El alza del precio del gasóleo agrícola esta comprometiendo de forma muy seria la rentabilidad del sector agrario. Es necesario articular medidas muy concretas y de toda índole para paliar la situación. Estas medidas se deben tomar a todos los niveles, tanto nacional como regional. Desde ASAJA Segovia demandamos una devolución del impuesto especial de hidrocarburos de más del doble establecido hasta ahora y esta ayuda no debe de tributar.

El precio del gasóleo B agrario ha registrado un cambio muy acusado en 2026. El informe semanal del Ministerio de Agricultura, Pesca y Alimentación (MAPA) de 14 de septiembre sitúa el precio medio ponderado nacional, con impuestos, en 1,464 €/litro. Una semana antes, el 7 de septiembre, la referencia utilizada por ASAJA era 1,405 €/litro. Frente a los 0,950 €/litros registrados el 8 de septiembre de 2025, el nivel de 14 de septiembre de 2026 supone un incremento de 0,514 €/litro, equivalente al 54,1 %. La comparación con el 7 de septiembre de 2026 arroja una subida interanual próxima al 48 %. La lectura histórica del gasóleo B agrario La serie oficial del MAPA muestra tres fases principales. Entre 2008 y 2021 se sucedieron ciclos de fuerte oscilación, con referencias nominales de 1,014 €/l en julio de 2008 y 1,005 €/l en septiembre de 2012. En 2022 se produjo un episodio excepcional de encarecimiento, visible en la serie oficial, seguido por una normalización progresiva durante 2023, 2024 y buena parte de 2025. En 2026 la trayectoria cambia bruscamente y vuelve a situarse en niveles muy elevados. Los 22,1 millones de hectáreas que el MAPA comunicó para la PAC 2025 son superficie declarada, no una medición de hectáreas que vayan a ser efectivamente labradas y sembradas en otoño. Por ello, el cálculo de 440 millones de litros debe identificarse expresamente como escenario de ASAJA. El coste real dependerá de cultivos, técnicas de laboreo, número de pases, maquinaria, orografía y superficie efectivamente trabajada.

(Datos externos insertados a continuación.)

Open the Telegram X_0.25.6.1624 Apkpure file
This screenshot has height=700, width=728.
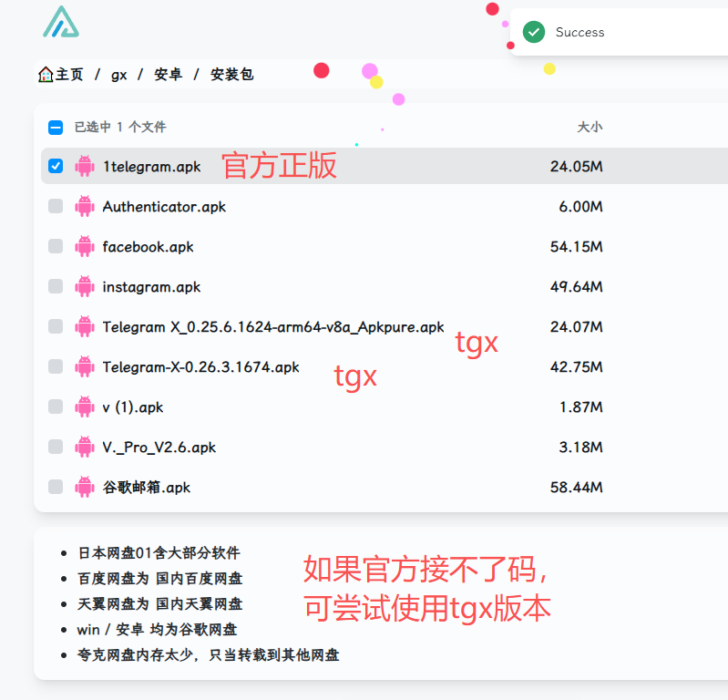(273, 326)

El precio del fertilizante también es un problema que agrava la situación del sector y compromete aún más la rentabilidad del sector cerealista principalmente.

Es necesario y urgente que las Administraciones Públicas se pongan manos a la obra para salvaguardar el sector. Y nuestros agricultores y ganaderos vuelvan a la senda de la rentabilidad y así poder mantener la seguridad alimentaria y el cuidado del Medio Ambiente.